La voiture électrique suscite souvent les interrogations et les polémiques. Ces dernières années, beaucoup se sont interrogés sur l’impact environnemental de la voiture électrique : est-elle vraiment si écolo que ça ? On a aussi parlé de l’impact environnemental des batteries des voitures électriques, de la question des métaux, du recyclage…

Mais ce ne sont pas les seules questions que soulève le développement du véhicule électrique. Parmi ces questions, il y a celles de la consommation électrique. Si de plus en plus de Français se mettent à la voiture électrique, ne risque-t-on pas de se retrouver dans une situation où l’on aura besoin de bien trop d’électricité par rapport à ce que nous pouvons produire ? Tentons de comprendre.

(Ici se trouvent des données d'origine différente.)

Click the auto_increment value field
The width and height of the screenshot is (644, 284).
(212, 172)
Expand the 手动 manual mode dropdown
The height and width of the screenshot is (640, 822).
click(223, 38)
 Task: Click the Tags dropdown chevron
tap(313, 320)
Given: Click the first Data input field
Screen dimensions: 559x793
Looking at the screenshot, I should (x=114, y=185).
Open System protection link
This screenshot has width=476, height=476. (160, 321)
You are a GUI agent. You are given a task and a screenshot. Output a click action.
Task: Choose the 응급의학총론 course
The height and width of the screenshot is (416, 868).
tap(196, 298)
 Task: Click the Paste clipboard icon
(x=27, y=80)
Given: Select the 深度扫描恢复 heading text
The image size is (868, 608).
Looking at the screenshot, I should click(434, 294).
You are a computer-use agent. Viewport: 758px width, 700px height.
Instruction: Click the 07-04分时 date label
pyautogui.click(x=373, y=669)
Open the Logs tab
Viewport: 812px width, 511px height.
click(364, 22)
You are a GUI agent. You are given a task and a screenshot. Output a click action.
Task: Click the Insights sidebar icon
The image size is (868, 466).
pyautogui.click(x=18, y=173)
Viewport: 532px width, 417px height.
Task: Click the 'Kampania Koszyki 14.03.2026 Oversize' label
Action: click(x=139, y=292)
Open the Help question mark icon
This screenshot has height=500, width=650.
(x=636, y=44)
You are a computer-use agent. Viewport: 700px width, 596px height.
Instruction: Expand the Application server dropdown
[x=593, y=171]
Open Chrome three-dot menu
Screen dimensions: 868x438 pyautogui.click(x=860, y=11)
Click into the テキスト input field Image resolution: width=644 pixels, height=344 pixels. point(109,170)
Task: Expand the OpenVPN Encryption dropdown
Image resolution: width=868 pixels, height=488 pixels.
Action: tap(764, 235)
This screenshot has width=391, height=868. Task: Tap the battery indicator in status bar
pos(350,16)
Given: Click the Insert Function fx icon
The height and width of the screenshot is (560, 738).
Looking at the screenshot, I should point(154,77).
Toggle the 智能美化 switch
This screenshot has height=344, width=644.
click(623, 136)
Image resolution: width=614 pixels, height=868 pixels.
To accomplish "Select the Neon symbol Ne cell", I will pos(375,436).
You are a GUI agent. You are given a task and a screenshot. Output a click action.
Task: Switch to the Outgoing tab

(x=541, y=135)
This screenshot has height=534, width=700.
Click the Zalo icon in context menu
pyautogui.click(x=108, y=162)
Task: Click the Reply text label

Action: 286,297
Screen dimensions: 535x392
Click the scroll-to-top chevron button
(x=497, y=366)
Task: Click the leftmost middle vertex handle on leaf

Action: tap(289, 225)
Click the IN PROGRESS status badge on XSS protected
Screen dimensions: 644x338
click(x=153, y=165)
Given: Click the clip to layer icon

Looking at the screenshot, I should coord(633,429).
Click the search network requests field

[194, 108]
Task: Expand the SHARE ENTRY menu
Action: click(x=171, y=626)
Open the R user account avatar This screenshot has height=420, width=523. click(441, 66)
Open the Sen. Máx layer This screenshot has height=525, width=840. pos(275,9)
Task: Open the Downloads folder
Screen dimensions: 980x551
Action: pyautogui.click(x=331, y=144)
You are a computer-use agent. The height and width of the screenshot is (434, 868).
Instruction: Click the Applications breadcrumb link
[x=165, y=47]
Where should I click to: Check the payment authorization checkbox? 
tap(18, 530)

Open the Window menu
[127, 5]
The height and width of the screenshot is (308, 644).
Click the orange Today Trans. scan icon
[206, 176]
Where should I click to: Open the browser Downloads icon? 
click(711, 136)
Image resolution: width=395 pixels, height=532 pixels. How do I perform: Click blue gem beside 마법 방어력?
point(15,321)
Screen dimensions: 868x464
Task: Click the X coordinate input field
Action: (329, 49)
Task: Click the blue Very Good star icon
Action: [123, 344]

La voiture électrique : vers une hausse des consommations d’électricité en France

Sur le papier, le problème est simple : si on remplace les voitures thermiques actuelles par des voitures électriques, alors nous allons avoir besoin de plus d’électricité pour alimenter ces voitures. Sachant qu’un véhicule électrique consomme entre 15 et 20 kWh d’électricité tous les 100 km, on peut imaginer que des millions de véhicules électriques parcourant des milliers de km chaque année pourrait finir par consommer une grande partie de l’électricité produite en France chaque année (environ 550 tWh, soit 550 millions de kWh).

À terme, il est même possible que l’on ne produise pas assez d’électricité pour alimenter l’ensemble des véhicules électriques en plus du reste de nos besoins. Ou bien que l’on soit forcés de recourir à de nouvelles sources de production d’électricité pour assurer nos besoins.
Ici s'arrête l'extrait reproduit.